I never in a million years considered going to New Zealand in 2016. It’s been a crazy year for travel. I’ve been to Vegas and on a huge 2+ week honeymoon all over Europe this year, so I definitely wasn’t planning on any more big trips. Until the Summer.
It was Sunday July 24th and Matt and I were on a Go Train into Toronto to watch a Blue Jays game with my mom and dad. We couldn’t get seats together, so my mom and I sat in one foursome and my Dad and Matt sat in a separate foursome talking about pumps (yawn). Out of absolutely nowhere, I found myself blurting out “I think I’m going to go to New Zealand this Fall. On my own”. To my absolute surprise, my mom wasn’t shocked at all; she nodded appreciatively and said “I would consider going too, if you would have me come with you.”
Just as quickly as the thought came, it was gone. Evaporated into an afternoon in the sun drinking Iced Capps and eating foot-long hot dogs. I didn’t think about New Zealand again for at least another month.
As Summer drew to a close, the thought bubbled up again. I (once again!) pulled up the accommodations and the flight information that I had looked at so many times. Looked at options to use my Visa and my Aeroplan points, looked at options to stay in an apartment-style hotel instead of a full-service one. And for some reason, this time, it seemed to make sense. We had some money from our wedding that Matt had earmarked for me to use on something or other (he bought a $3,000 canoe, don’t feel too bad for the guy!! ;-)), the flights made sense with when I needed to be in Auckland for the filmings, and the timing worked perfectly, being right over Canadian Thanksgiving weekend which gave me an extra day there.
I knew things were different this time when I actually booked the hotel. It was a Saturday morning before I went out the door to teach my BodyAttack class, and hitting “Book” on Expedia sent this huge rush of adrenaline through my entire body. It was probably one of the most energetic classes of all time!
There was full cancellation insurance on the hotel, so I wasn’t too concerned about changing my mind. It was the flights that really scared me. I got my Dad’s travel agent looking into options for the flights and anxiety started to set in. How could I do this? Me, the terrified flier. Sit on a plane for 13 hours? Surely I would die of a heart attack. I started to feel sick to my stomach whenever I thought about it.
I changed my mind at least 15 times. I actually sent an email to the travel agent telling her thanks, but sorry (once again), I can’t do it this time. Too much money, too much time away, too far to travel. My mom was all in to go; all she needed was the okay from me to book her trip. I couldn’t give her the okay, my anxiety was sky-high.
It was Matt that made the difference. He was all over me. “Why wouldn’t you go? For what reason? Because you’re scared of flying? You need to do this now, this is the time. Stop thinking and book it.
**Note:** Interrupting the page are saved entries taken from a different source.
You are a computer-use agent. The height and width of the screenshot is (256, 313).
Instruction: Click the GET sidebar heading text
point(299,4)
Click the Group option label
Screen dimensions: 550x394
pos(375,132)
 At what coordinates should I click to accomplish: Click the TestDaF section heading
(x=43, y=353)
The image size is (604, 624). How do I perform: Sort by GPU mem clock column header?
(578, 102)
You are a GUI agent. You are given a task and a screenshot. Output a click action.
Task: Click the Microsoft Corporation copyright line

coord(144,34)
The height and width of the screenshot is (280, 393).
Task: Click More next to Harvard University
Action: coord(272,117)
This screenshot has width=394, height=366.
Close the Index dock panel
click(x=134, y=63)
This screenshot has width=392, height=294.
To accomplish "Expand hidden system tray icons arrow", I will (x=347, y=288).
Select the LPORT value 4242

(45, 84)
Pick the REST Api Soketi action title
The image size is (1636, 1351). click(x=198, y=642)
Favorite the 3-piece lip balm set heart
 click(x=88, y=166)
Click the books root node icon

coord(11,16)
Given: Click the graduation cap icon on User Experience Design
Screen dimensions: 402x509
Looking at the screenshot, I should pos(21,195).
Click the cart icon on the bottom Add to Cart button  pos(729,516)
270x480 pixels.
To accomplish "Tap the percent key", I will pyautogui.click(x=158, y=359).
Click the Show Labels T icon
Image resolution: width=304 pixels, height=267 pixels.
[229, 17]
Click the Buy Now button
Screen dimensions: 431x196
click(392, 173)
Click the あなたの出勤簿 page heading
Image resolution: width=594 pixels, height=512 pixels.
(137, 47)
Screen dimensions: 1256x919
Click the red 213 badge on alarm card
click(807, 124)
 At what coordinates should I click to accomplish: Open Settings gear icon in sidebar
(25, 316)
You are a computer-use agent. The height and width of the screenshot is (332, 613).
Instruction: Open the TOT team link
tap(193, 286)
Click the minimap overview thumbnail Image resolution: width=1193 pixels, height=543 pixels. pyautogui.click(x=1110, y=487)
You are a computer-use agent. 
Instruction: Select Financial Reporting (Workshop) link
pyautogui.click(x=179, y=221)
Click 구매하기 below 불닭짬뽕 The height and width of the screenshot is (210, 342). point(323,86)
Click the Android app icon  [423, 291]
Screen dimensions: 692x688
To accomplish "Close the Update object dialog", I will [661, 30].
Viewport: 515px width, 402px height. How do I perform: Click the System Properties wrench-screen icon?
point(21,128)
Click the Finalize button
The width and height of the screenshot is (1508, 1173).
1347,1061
Now.” I went back and forth, back and forth, back and forth.
And then one afternoon, in a sudden rush of courage, I typed the email to the travel agent, closed my eyes and hit Send before I could change my mind.
“I’d like to proceed with booking – please go forward with charging my credit card.”
The second I sent it, I was flooded with regret, panic, anxiety. What have I done, I can’t afford this, I can’t survive the flight, I can’t afford the time away from home, from work. Mistake, mistake, mistake.
Before I could change my mind, the travel agent replied with my tickets. It was done, booked. I was going. My mom was shortly behind me. And then it was done. We were going to New Zealand for filmings. For filmings!
At some point, my panic and anxiety transitioned into jittery, nervous energy and excitement. I still had no idea how I was going to survive the flights. But I knew what was waiting for me on the other side, and I was flooded with hope that I would get there and get to experience it all. The hard part was over, now I just had to make it happen.